Originally posted by David_NYC In considering the possibility of payola, I don't think it likely. For the record, Kat Kinsman defended her impartiality. What is not impossible is asking the manufacturers to ship samples to NYC. There are only two brands on that list of 20 that I don't know where to buy. One is Tony Packo's. Tony Packo's does ship franks cold from Toledo by mail, but they are also available in upstate New York. They could have been brought down. The other is Brat Hans. Their label indicates a Whole Foods connection, which are in Manhattan. Or they could have been shipped in cold from Chicago.

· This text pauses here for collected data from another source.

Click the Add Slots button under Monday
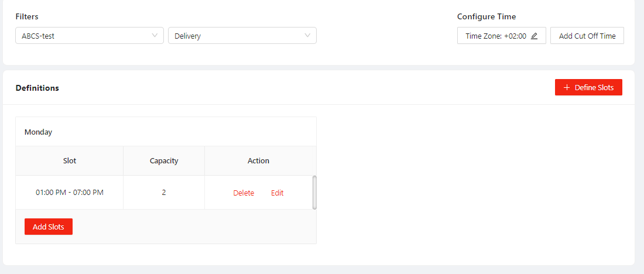This screenshot has height=274, width=644. click(x=49, y=227)
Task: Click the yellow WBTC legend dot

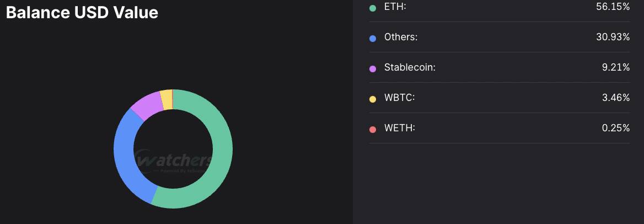Action: pos(373,99)
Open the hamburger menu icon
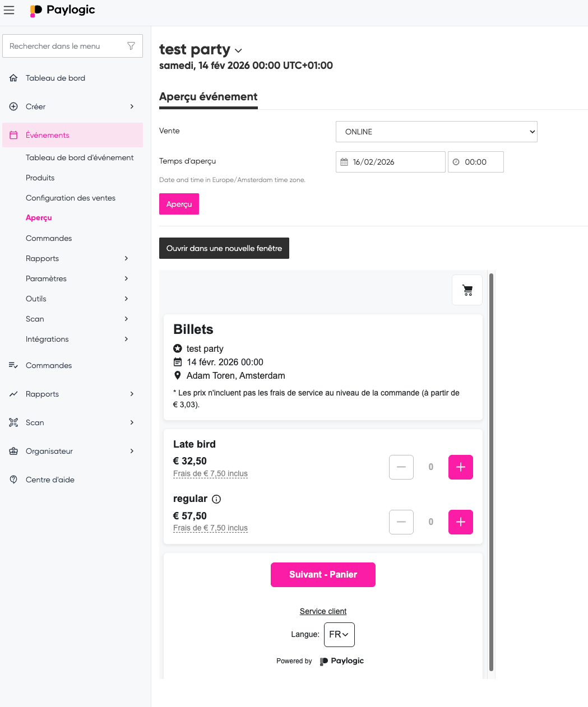 tap(9, 10)
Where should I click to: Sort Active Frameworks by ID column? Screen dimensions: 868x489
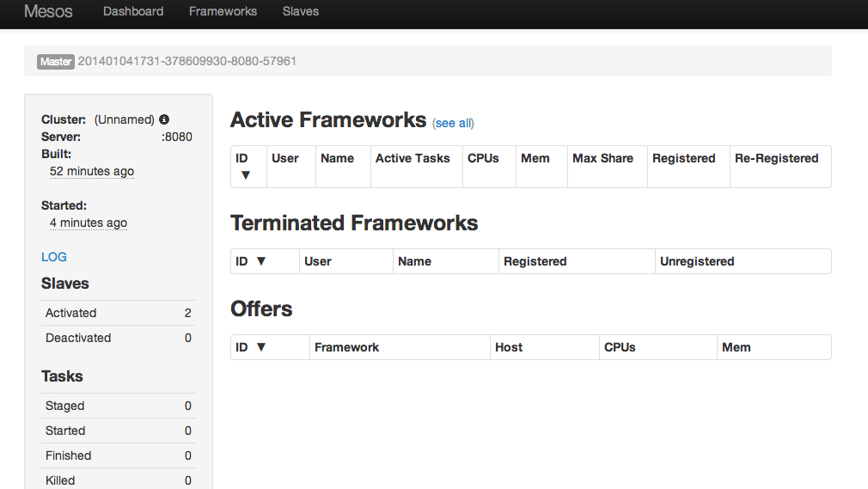coord(244,167)
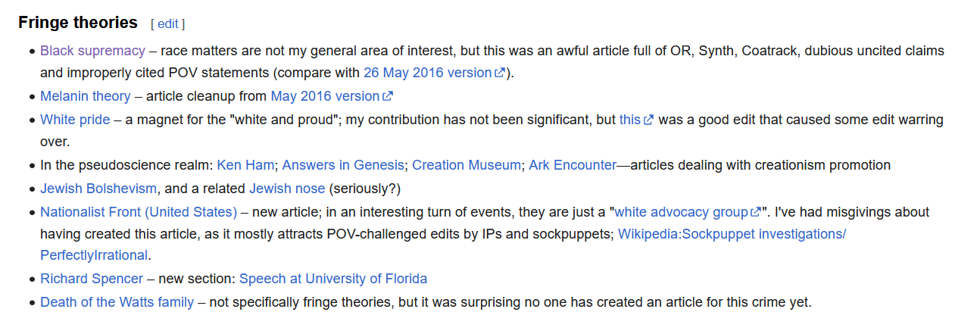The width and height of the screenshot is (980, 334).
Task: Open the Jewish Bolshevism article
Action: (x=98, y=188)
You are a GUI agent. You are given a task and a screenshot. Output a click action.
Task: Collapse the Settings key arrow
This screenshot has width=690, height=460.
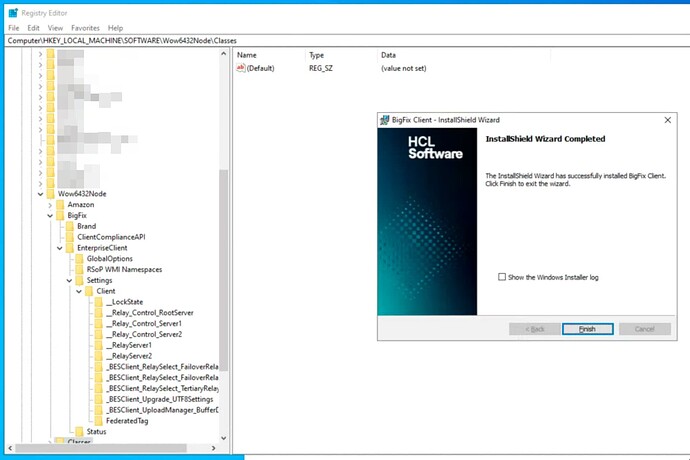pos(70,280)
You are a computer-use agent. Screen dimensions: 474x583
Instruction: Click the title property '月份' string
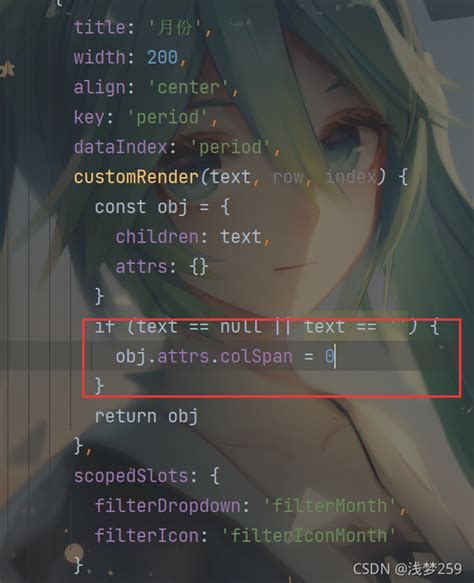pos(175,28)
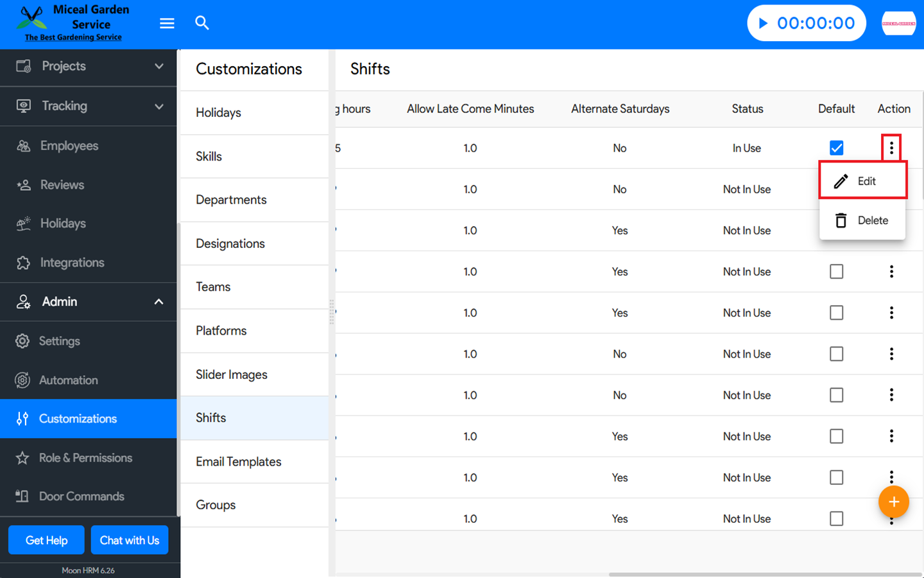
Task: Click the search magnifier icon
Action: click(202, 23)
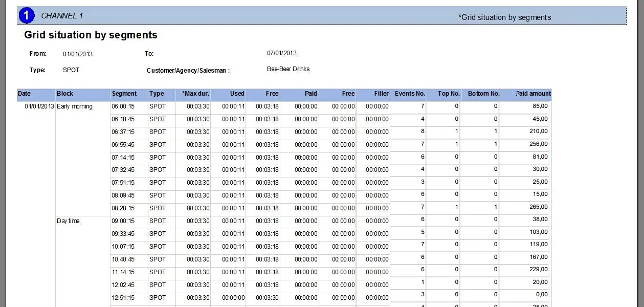The width and height of the screenshot is (644, 307).
Task: Click the To date value 07/01/2013
Action: [x=282, y=53]
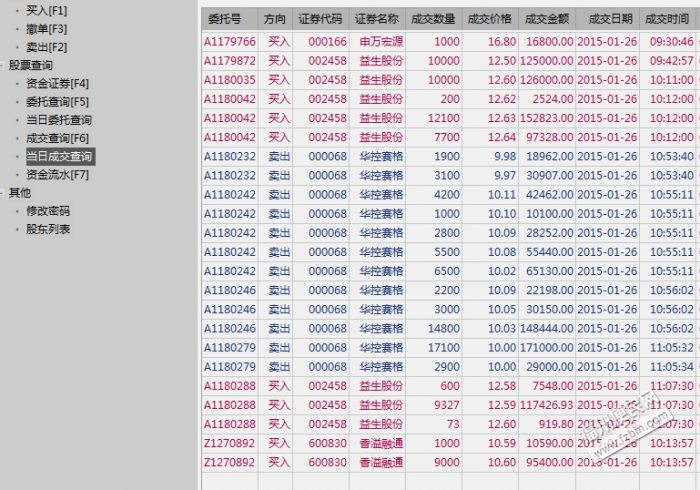Open 卖出[F2] sell entry
This screenshot has width=700, height=490.
(46, 47)
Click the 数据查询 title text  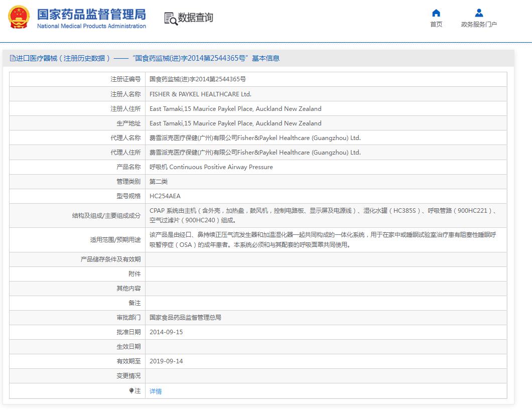tap(196, 18)
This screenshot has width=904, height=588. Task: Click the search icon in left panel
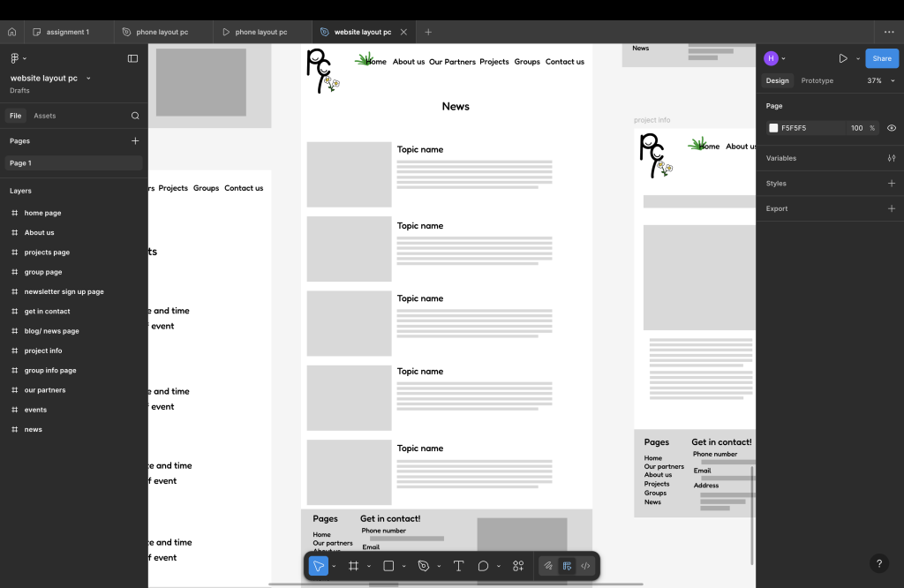[135, 116]
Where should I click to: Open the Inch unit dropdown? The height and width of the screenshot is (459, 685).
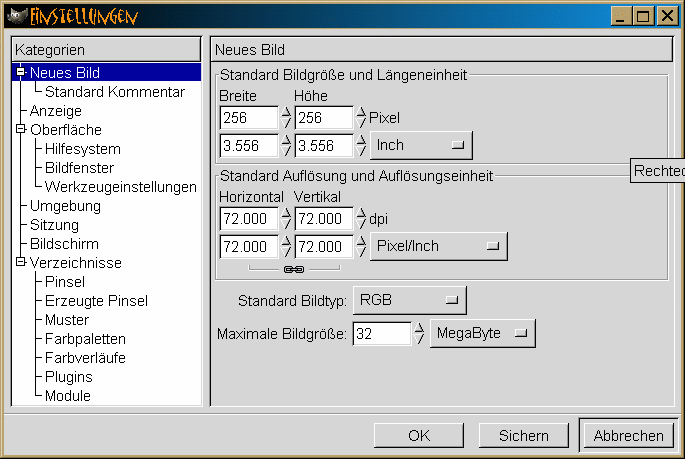tap(421, 145)
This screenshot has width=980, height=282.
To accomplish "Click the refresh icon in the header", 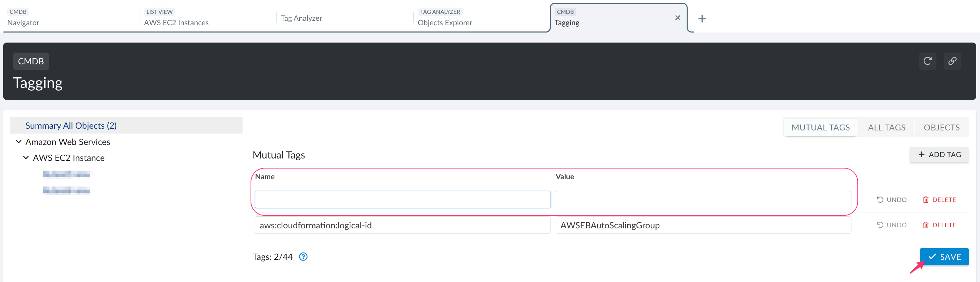I will [x=927, y=61].
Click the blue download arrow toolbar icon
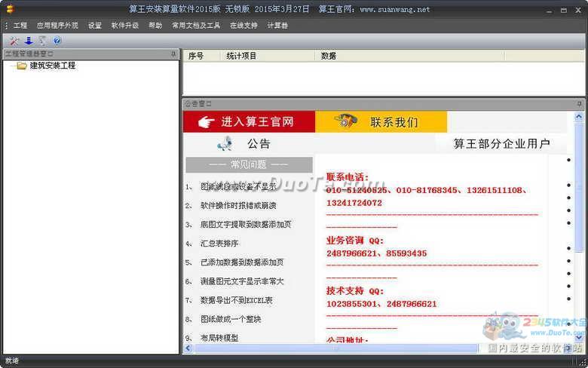The height and width of the screenshot is (368, 588). [29, 41]
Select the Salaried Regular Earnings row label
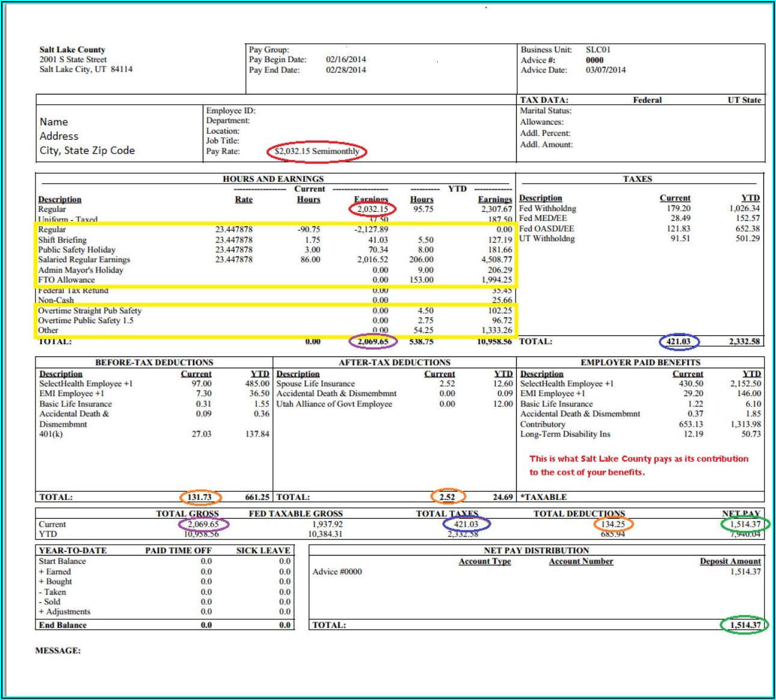 click(84, 259)
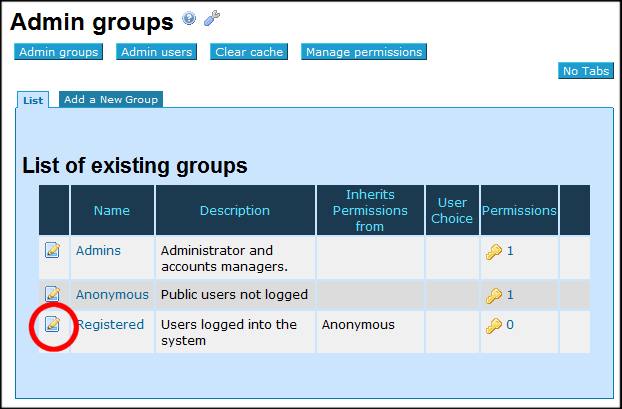Go to Admin users

coord(155,52)
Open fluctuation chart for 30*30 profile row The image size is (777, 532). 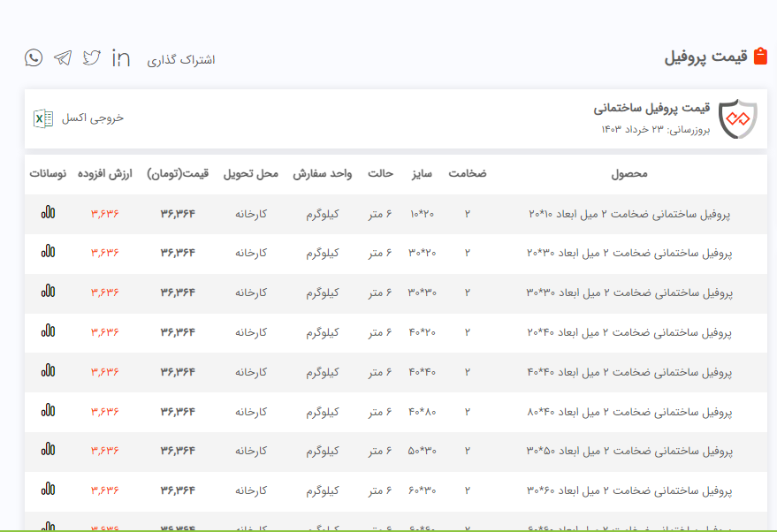coord(48,292)
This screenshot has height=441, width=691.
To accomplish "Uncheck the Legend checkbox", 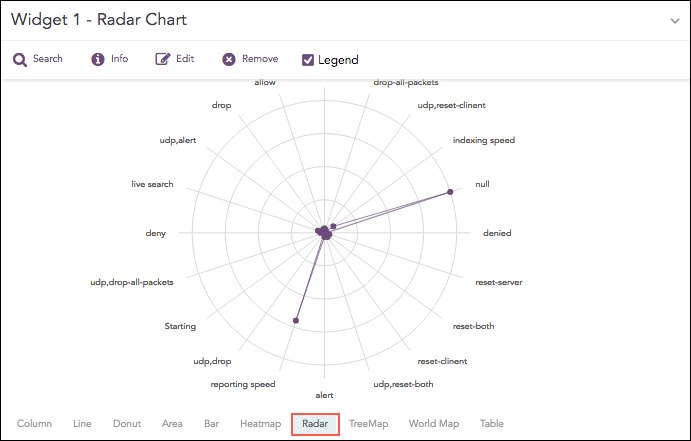I will (308, 60).
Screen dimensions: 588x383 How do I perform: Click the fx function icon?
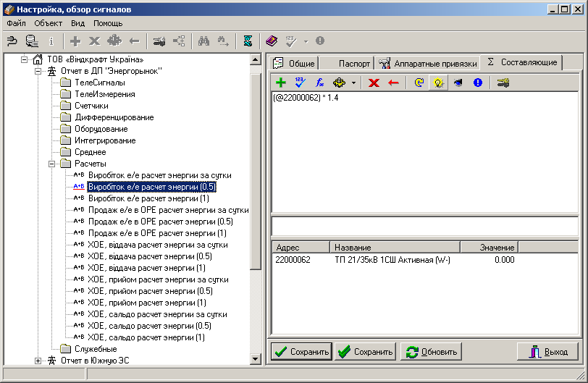coord(319,83)
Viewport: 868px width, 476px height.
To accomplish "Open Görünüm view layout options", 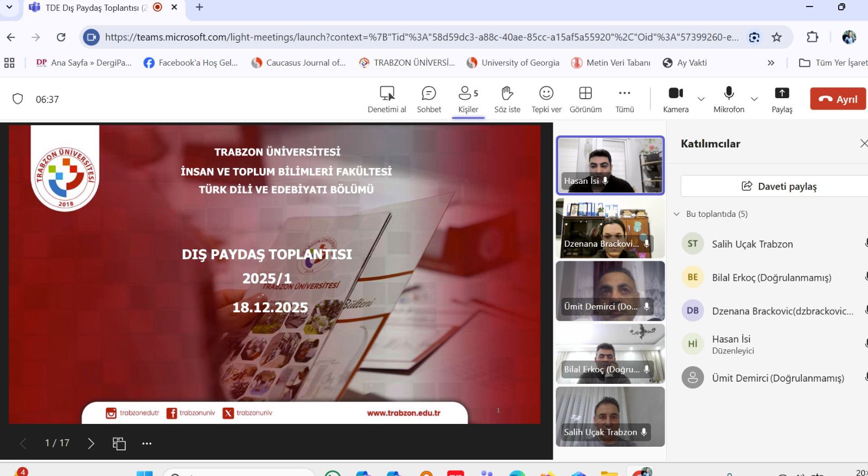I will pos(585,99).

A few other points. The top of the Slashfood blog, as well as the homepage of AOL Grilling, indicates they started out testing 50 types of hot dogs. Yet only 20 brands are mentioned in the article. Did the panel taste any of these, or were they disqualified by the AOL editors? Were these the tofo, vegetarian, chicken, mystery meat/mystery animal dogs, or the ones you find at Jack's 99 cents store down on Herald Square? Or house brands from Pathmark, White Rose, Black Bear (Shoprite/D&W), Associated, Western Beef, Shoprite, Stop and Shop, etc. which have limited geographical distribution?
Looking over the Slashfood site indicates a Nicole Weston mounted a similar taste test in 2006:
http://www.slashfood.com/2006/05/21/slashfood-ate-8-best-hot-dogs/ That article generated 253 comments, mostly of the "you're nuts" variety.
Sadly, other online sites repeated the 2008 AOL Food article, as this one on the website of the Sacramento Bee:
http://www.sacbee.com/static/weblogs/dining/ Scroll down to the entry for July 1, 2008.
I see the problem as being that free media (weekly free newspapers and web sites) as well as features sections of print media (those freelancer articles carried in newspaper food sections) don't have the budget to mount a 'scientific comparison.'
I'm sure many of us in college were told to consider the source of anything we were quoting in our papers. We really should not start threads on bogus "best pizza in the valley" stories. But for people googling the subject, they will usually find our comments and rebuttals to the balderdash they are reading.